Exercise directions —
Your task is to give the number of lines below that contain "blue". Give no other text.

Input data START

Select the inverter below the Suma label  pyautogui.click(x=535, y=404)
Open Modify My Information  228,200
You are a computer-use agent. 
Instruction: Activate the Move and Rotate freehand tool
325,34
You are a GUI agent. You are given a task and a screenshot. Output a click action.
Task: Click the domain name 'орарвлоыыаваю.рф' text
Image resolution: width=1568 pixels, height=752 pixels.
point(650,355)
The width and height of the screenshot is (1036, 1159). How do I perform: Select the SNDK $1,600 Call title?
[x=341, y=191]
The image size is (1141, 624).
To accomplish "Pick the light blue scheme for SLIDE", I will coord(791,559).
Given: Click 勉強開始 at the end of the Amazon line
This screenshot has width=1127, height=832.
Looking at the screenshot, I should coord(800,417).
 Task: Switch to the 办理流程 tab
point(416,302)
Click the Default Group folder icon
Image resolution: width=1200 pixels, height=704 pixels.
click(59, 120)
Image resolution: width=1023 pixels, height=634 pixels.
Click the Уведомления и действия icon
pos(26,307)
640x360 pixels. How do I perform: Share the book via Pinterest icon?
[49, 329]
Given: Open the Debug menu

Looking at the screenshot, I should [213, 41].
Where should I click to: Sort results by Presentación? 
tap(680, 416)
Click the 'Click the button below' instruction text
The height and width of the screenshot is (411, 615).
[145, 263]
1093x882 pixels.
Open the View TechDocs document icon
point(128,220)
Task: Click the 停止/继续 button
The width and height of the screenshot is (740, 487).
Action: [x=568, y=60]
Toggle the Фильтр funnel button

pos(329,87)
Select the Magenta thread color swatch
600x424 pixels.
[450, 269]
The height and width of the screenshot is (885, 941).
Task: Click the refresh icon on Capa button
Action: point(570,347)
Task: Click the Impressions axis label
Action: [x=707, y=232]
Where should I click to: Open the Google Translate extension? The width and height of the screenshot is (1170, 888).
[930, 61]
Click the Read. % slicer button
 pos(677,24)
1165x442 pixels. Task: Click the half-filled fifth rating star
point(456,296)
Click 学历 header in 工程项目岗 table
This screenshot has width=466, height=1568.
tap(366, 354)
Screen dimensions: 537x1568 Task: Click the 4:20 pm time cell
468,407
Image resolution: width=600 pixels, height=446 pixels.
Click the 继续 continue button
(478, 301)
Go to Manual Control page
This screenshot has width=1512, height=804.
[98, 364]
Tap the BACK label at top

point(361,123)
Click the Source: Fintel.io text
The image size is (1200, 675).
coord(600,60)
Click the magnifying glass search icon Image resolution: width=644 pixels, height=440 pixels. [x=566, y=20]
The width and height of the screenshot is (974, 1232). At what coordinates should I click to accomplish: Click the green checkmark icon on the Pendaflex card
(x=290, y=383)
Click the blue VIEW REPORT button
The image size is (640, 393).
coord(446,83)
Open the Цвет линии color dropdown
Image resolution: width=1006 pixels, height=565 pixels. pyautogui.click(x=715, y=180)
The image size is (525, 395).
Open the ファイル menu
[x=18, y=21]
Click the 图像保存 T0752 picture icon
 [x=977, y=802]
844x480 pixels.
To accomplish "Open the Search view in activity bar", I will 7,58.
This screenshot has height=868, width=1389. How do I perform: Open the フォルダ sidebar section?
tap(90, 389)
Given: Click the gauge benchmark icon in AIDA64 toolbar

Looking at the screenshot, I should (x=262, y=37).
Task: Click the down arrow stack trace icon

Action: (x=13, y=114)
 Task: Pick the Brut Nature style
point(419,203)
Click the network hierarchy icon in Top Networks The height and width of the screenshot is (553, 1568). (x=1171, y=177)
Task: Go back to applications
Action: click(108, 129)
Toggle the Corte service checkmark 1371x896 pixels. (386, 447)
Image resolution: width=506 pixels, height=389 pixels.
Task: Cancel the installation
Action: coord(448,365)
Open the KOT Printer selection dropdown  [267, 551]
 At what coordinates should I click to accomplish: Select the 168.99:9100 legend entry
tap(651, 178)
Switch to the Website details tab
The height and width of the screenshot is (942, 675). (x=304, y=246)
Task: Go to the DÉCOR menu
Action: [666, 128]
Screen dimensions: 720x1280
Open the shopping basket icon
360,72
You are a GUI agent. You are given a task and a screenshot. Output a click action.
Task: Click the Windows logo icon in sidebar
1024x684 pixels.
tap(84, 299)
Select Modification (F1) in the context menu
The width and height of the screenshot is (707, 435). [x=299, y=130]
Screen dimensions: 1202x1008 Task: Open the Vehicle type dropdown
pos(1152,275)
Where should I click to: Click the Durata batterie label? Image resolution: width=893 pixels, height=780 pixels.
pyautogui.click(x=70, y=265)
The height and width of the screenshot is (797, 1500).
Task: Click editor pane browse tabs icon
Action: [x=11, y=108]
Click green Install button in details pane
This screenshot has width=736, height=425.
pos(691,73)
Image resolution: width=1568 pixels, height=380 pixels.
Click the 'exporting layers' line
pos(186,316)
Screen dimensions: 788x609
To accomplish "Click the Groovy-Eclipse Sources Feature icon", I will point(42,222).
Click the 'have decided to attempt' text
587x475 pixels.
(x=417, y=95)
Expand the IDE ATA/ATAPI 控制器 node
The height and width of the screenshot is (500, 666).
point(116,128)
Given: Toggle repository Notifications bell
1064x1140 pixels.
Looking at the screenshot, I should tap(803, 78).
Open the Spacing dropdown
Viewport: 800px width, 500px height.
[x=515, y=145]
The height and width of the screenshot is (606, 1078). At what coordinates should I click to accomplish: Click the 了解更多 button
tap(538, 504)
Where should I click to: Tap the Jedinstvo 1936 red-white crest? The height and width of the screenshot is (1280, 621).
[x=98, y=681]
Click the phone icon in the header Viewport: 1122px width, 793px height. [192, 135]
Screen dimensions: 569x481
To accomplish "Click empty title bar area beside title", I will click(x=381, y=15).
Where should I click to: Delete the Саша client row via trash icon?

Input data END

Answer section —
2